======== EXCERPTED PASSAGE

SPRING EXHIBITION
What we notice when we slow down
In her first ArtCentre of Plano solo exhibition, What I Paused For: What We Almost Missed, Jennifer Seibert transforms familiar North Texas paths, creek edges, and suburban margins into paintings about memory, movement, attention, and presence.
Selections from Jennifer Seibert’s What I Paused For: What We Almost Missed, where familiar North Texas paths, park edges, and suburban margins are transformed into studies of attention, memory, and place.
Jennifer Seibert’s paintings begin in places many of us pass without much thought. These are not monumental landscapes or dramatic scenic overlooks. They are the in-between spaces of daily life: a creek corridor, a neighborhood path, a stretch of parkland, a view briefly held during a morning run.
For Seibert, that ordinariness is the point.
Living in Allen, Texas, she runs many of the same routes most mornings, moving past Bethany Lakes, through Oak Point and Spirit Park, and along the suburban edges of North Texas. Her process begins there, on foot. During these runs, a moment of light, color, texture, or recognition interrupts the rhythm. She pauses, photographs, and carries the image forward.
Each painting then moves through a layered process. A photograph becomes the source image. That image is mediated through AI before Seibert returns to the studio to paint it alla prima in oil — all at once, wet into wet, with no going back. The final painting is not a direct record of a place, nor a simple translation of a photograph. It is the result of repeated looking: experienced through the body, filtered through technology, and reclaimed by the hand.
This process began as a research question: what happens when we slow down enough to really look at something ordinary? Can the repeated practice of painting overlooked spaces restore something we are quietly losing — the ability to choose where we focus, to be present, and to hold sustained attention?
The work suggests that it can.
These works ask what happens when ordinary places are given sustained attention — and what we recover when we slow down enough to really look.
Seibert’s paintings ask viewers to consider attention not as a passive act, but as a creative and restorative practice. In a world shaped by algorithmic feeds and fractured concentration, her work insists on a different kind of looking — one that is chosen, patient, and deeply human.

================
======== GIVEN DATA

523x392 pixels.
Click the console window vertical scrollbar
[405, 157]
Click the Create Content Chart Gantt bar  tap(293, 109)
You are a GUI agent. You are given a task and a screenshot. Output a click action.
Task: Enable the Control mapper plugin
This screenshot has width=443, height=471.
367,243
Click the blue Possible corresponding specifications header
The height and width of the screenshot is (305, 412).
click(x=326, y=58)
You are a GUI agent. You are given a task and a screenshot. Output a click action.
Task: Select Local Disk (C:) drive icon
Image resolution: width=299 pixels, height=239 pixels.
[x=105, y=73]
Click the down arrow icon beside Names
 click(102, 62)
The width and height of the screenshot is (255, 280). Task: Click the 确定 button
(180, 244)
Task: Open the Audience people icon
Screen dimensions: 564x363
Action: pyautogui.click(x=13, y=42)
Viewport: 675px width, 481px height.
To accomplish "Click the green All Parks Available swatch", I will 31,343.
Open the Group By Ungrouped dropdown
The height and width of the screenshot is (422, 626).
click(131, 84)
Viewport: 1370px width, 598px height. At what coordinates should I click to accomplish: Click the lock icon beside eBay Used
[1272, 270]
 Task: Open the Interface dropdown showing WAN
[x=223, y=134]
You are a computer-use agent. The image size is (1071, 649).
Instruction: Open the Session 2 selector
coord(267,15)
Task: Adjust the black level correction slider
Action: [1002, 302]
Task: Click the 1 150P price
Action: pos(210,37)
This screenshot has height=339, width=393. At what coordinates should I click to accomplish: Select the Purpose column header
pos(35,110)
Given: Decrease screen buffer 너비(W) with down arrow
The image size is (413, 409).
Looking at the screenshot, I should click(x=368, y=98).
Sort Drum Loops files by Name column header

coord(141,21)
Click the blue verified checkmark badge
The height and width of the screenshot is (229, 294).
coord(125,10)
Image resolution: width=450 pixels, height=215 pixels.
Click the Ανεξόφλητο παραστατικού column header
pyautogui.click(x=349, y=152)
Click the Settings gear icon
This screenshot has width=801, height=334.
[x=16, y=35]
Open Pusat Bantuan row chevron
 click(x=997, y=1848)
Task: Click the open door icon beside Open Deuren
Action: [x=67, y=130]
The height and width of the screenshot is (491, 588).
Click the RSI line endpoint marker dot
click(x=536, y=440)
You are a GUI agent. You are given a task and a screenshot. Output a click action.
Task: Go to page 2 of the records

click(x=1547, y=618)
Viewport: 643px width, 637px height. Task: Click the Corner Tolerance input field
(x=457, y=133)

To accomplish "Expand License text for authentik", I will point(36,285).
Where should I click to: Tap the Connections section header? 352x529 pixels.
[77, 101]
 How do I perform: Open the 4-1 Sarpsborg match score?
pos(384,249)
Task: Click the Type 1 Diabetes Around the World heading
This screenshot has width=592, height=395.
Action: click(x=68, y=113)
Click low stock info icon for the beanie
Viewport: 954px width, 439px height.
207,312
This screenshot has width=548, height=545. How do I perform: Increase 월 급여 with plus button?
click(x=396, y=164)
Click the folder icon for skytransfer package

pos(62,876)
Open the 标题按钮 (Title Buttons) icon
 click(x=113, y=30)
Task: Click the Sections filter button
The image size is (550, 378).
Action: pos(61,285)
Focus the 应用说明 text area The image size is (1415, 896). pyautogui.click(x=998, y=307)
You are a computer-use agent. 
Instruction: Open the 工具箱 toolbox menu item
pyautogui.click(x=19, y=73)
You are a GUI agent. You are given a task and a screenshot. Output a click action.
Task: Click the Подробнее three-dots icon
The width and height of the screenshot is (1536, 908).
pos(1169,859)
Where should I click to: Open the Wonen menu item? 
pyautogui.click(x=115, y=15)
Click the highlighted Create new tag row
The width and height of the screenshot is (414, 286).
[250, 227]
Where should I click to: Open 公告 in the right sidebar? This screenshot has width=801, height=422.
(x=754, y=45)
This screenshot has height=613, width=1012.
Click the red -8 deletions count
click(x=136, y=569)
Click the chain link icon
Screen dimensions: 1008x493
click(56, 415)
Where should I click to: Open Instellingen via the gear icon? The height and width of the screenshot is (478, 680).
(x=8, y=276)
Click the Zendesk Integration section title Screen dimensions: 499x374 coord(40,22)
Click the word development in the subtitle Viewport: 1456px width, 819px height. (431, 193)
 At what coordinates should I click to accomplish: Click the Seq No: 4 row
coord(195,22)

================

▸ WHAT IS EXPECTED
In the exhibition text above, restate the paragraph beginning "Each painting then moves through a layered process" as a short list that keeps its main facts.

▸ WRITTEN SOLUTION
- A photograph serves as the source image.
- The image is mediated through AI.
- Seibert then paints it in the studio alla prima in oil: all at once, wet into wet, with no going back.
- The finished painting is neither a direct record of a place nor a simple translation of the photograph.
- It comes from repeated looking: experienced through the body, filtered through technology, and reclaimed by the hand.